## WORK INSTRUCTIONS
Using "page" as the search string, find the matching lines below and copy them.

## RECORDS SUPPLIED
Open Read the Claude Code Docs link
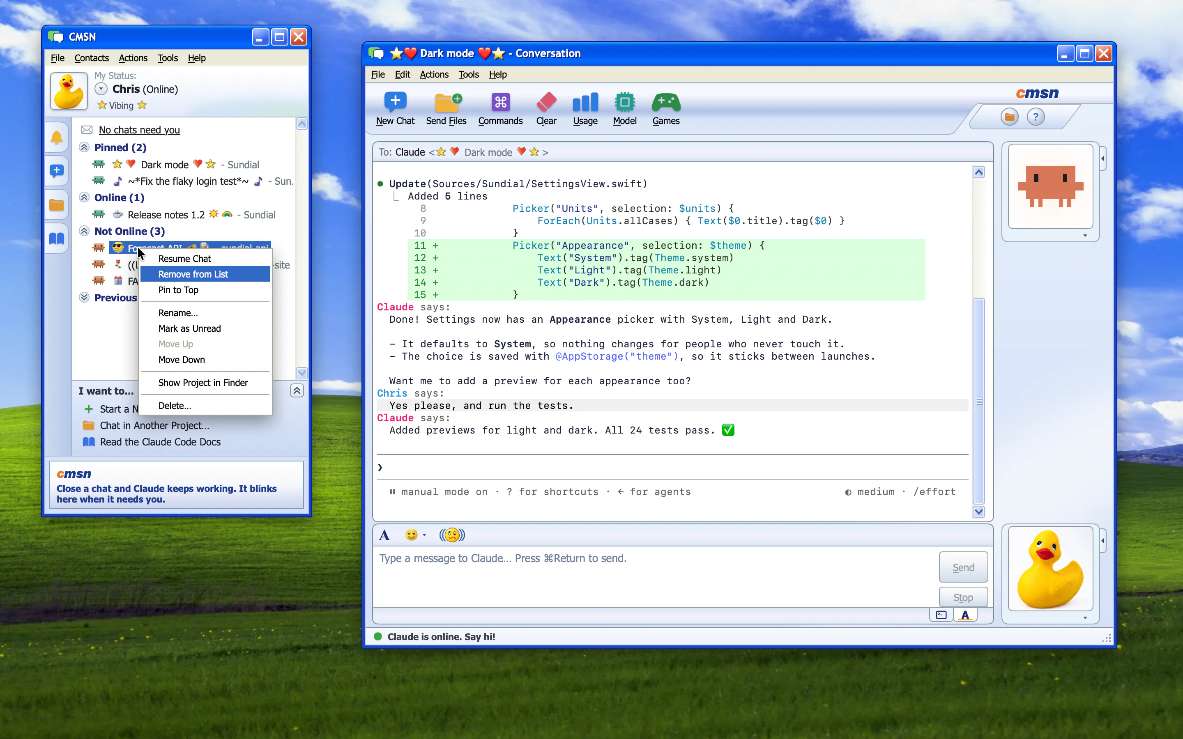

==

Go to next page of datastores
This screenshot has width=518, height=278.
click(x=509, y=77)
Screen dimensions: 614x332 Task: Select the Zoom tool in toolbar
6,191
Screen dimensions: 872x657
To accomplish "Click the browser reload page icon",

## REPLY TO THE TASK
Go to next page of datastores
To accomplish "Click the browser reload page icon",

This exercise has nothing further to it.